▸ **DESCRIPTION OF THE TASK**
Copy out every line of the listing below word for word, leaving out the pictures.

(A block of data)
•••••

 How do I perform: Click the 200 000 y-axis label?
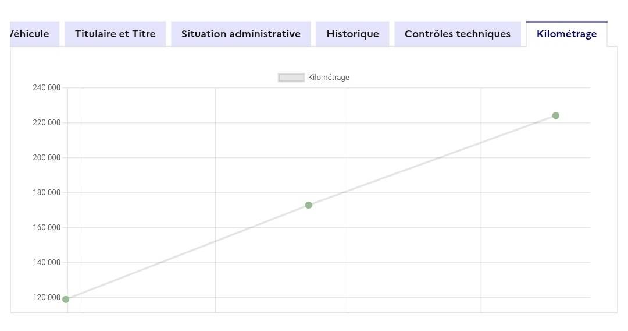[47, 158]
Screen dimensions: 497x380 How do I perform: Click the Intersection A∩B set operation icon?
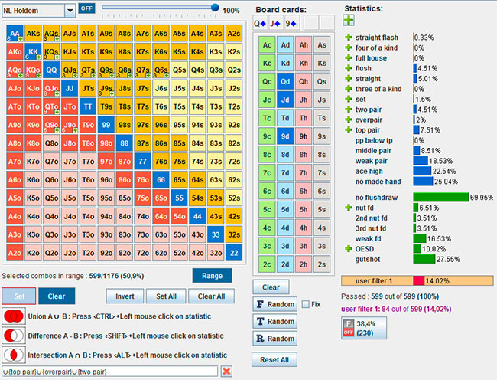coord(12,355)
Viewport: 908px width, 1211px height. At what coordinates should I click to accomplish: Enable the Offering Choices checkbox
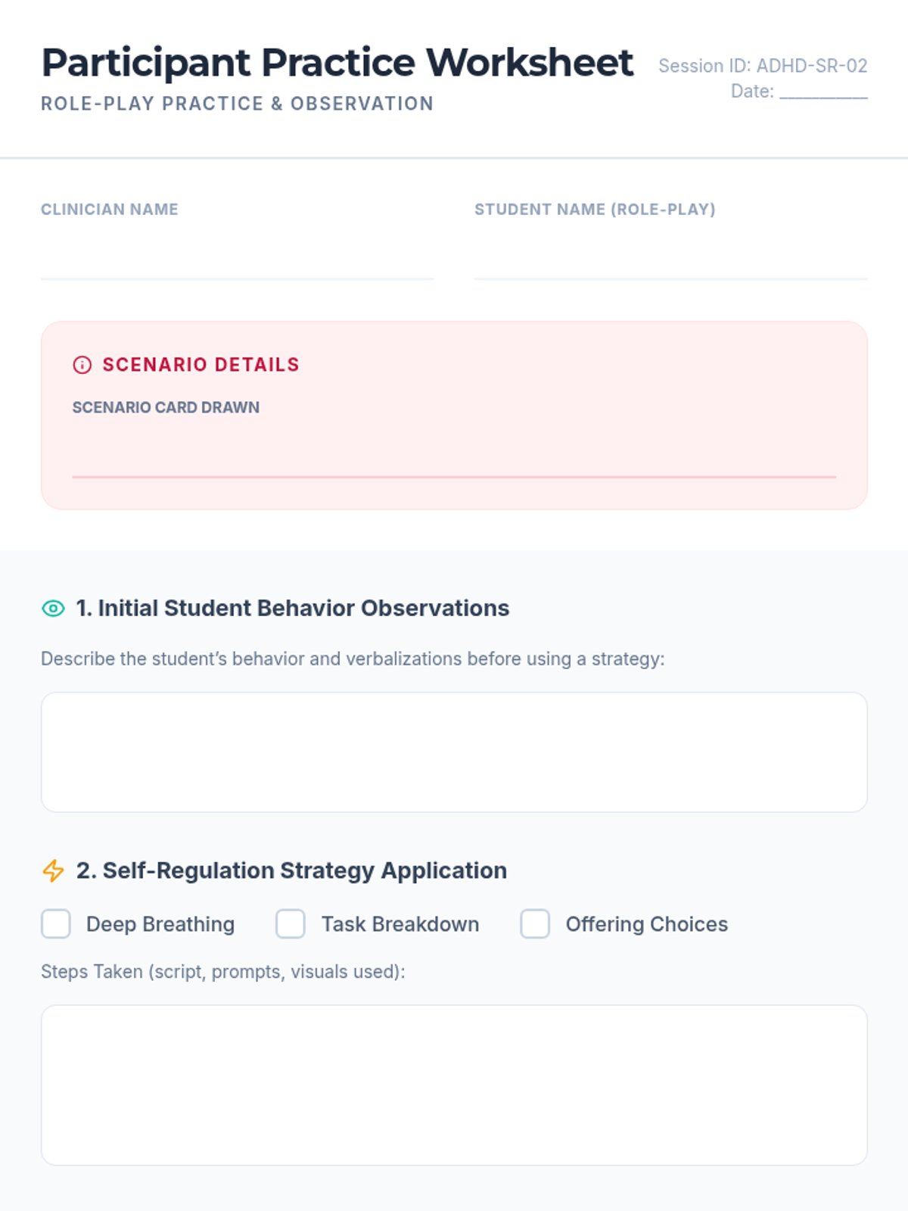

•••••

▸ **RESPONSE**
 How do I perform: Click the 200 000 y-axis label?
[47, 158]
Screen dimensions: 497x380 How do I perform: Click the Intersection A∩B set operation icon?
coord(12,355)
Viewport: 908px width, 1211px height. At what coordinates should I click to accomplish: Enable the Offering Choices checkbox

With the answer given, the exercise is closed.